Audience members coming into the Theater Department’s production of Richard III the weekend before Thanksgiving break were greeted by a rumbling, militant drumbeat: a six-member troupe of Wesleyan’s taiko drummers, lined up across the front of the CFA Theater’s stage. Behind them, through the massive open doors of the proscenium, the cast could be seen warming up on the industrial looking set, stretching, swinging, and doing pull-ups and push-ups. They looked like people preparing for a battle, and that militant mood carried throughout this tightly- paced, masterful, and sometimes-brutal performance directed by Frank B. Weeks Visiting Professor of Theater David Jaffe that served as the performance component of Emma Sherr-Ziarko ’11 and Ben Vigus’ ’11 honors theses.
After the initial performance was complete, the audience was escorted into the two-tiered, in-the-round seating that had been constructed around Adjunct Assistant Professor of Theater Marcela Oteíza’s set: four steel pillars rising out of a grated section of the floor, with a chain-link net spread between them to form a platform. Cast member Dakota Gardner ’11 began a slow, monotonous drumbeat on his own taiko drum as the rest of the cast hurried about the stage, often carrying weapons, and latecomers arrived. And then, suddenly, the rest of the taiko ensemble joined him and they brought the call to arms to a sharp, echoing finish. And the play began.
As the amount of attention that went into the performance before a single word was spoken suggests, this was a masterful and intelligently-crafted production. Technically, the production shone: Oteíza’s set, which consistently reinforced the martial feel of the play (I thought it looked like an excellent place for a cage match), worked well with visitor Ji-youn Chang’s lighting design to create barren, stripped-down landscapes. The costumes, designed by Artist in Residence Leslie Weinberg and her costume design class, had a feel of opulence and elegance strained to the breaking point by war. Everything in the production contributed to the building of a violent, battered world filled with people of questionable morality, many of whom had grown used to living in a land of constant conflict.
The performances were also superb. Sherr-Ziarko and Vigus handily stole the show in their portrayal of two separate but united personalities of the title villain. The exact nature of the relationship of these two who were occupying the same body was never clear—early in the performance I thought that Vigus was the diplomat and Sherr-Ziarko the ambitious warrior. This changed rapidly—but this did not distract from the power and verve of their performance. A surprisingly large number of Richard’s speeches work well as dialogues, particularly later in the play as he starts to (in this case, literally) come face-to-face with the ghosts of his victims and his own iniquities.

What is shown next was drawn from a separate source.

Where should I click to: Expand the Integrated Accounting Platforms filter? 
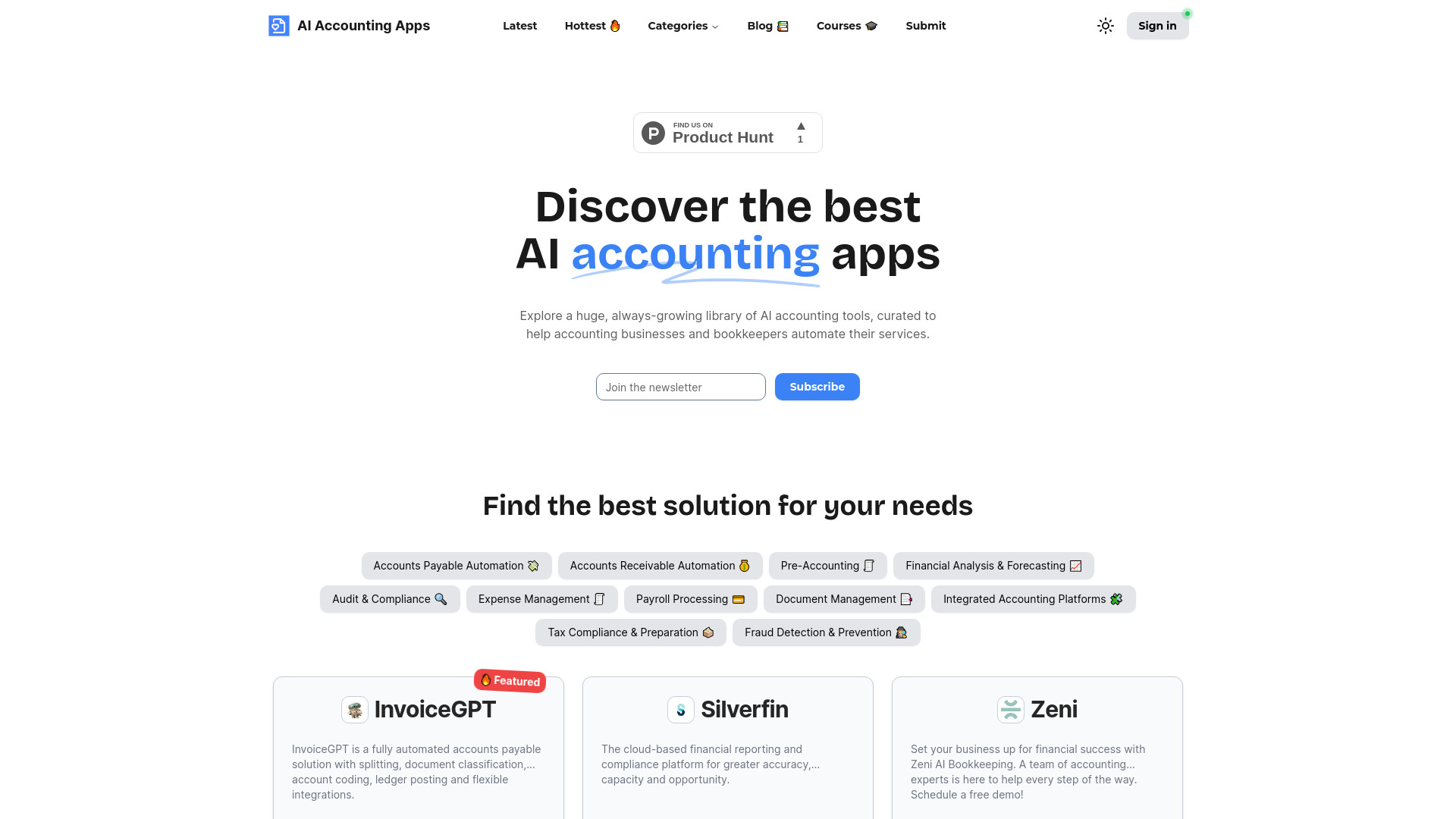click(x=1032, y=598)
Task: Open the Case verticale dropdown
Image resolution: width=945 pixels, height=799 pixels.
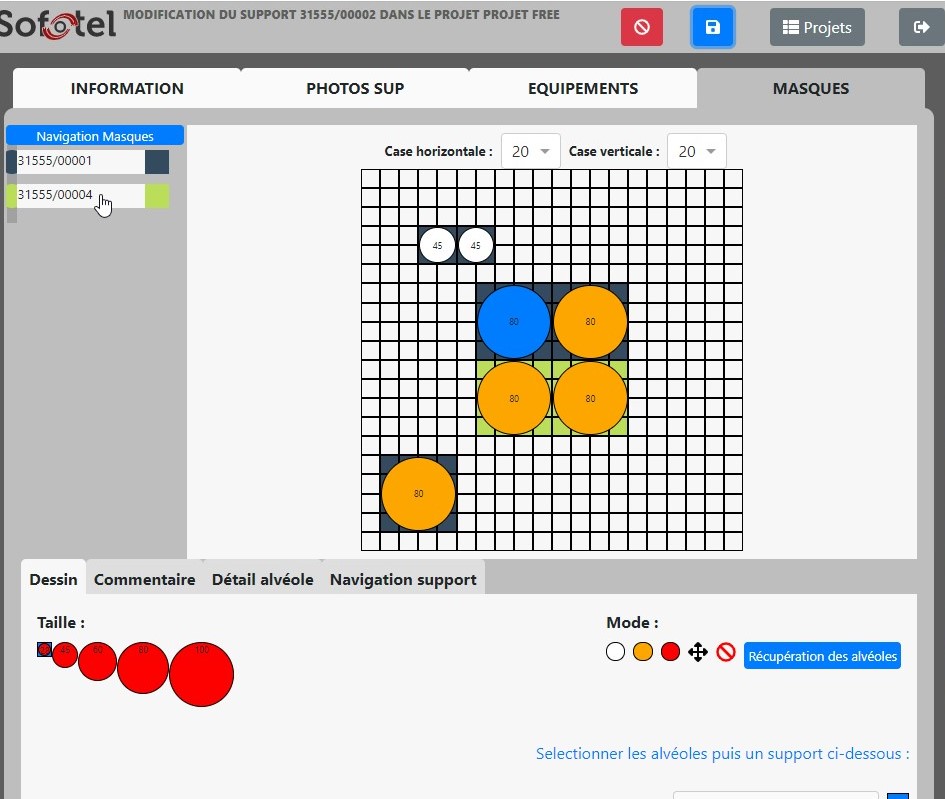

Despite the power of this unusual staging, an incredible performance came from the show’s eight-member ensemble as well. Each played many roles, swapping personalities as easily as costumes. Among the standouts were Joshua Margolin ’11, who played Richard’s aide the Duke of Buckingham with a hard-eyed pragmatism, a wry humor, and a villainous goatee. Arielle Levine ’11 was also excellent as the widowed and dethroned Queen Margaret, the first to hate Richard (for killing her husband, Henry VI) and, in this production, prophetic narrator of the traitor’s downfall. Samantha Pearlman ’11 played a canny and war-weary Queen Elizabeth (wife to Richard’s elder brother and mother of the princes he infamously murdered), balancing her personal loathing for Richard with the necessities of political power struggles. The rest of the ensemble consisted of Sabina Friedman-Seitz ’11, who skillfully tackled the daunting Lady Anne who loathes but comes to marry Richard; Gardner, who showed great dexterity as one of the few cast members to play heavily against his gender as Richard’s mother the Duchess of York; Ross Shenker ’11, who played the rebellious part of Lord Hastings and the cold murderer James Tyrrel; Julian Silver ’12, both Richard’s older brother and the Earl of Richmond who deposes him; and Zach Libresco ’13, who portrayed Richard’s attendant Catesby and a charmingly innocent murderer.
Despite the huge number of people involved, by the end of the play the two Richards were left well and truly alone, with only each other for company—and that, dubious company at best. Richard died as he lived; simply and viciously, ending the play with a spear pushed through him.